October 05, 2007

Horse 810 - Bleeping Two-Foot Tin Ball Threatens Free World



When the Soviets launched Sputnik on Oct. 4, 1957 it sparked plenty of fear among Americans even though the Soviets said Sputnik was purely scientific. The Wall Street Journal wrote on October 5 that it was the "the loudest alarm clock since Pearl Harbor". The Sputnik crisis also led to the creation of the Advanced Research Projects Agency, DARPA and NASA itself.

Not surprisingly, 1957 was coined the International Geophysical Year. Scientists for the next 22 days continued to point radar and telescope sets upwards to hear the continual beeping from the little traveller.
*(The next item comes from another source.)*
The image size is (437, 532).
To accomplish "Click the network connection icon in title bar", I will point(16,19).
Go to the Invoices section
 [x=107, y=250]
The shock of the Sputnik launch was so great throughout America that even congresswoman Clare Boothe Luce commented on the launch, referring to Sputnik's beeps as "an intercontinental outer-space raspberry to a decade of American pretensions that the American way of life was a gilt-edged guarantee of our national superiority".

It perhaps goes without saying that the Soviets beat America into putting a man into space and that just 12 years after Sputnik, the USA succeeded in putting a man on the moon. As for the fate of the little bleeping ball, it probably burnt up somewhere over Alaska. All that remains is a single firing pin from the rocket which threw it into the sky.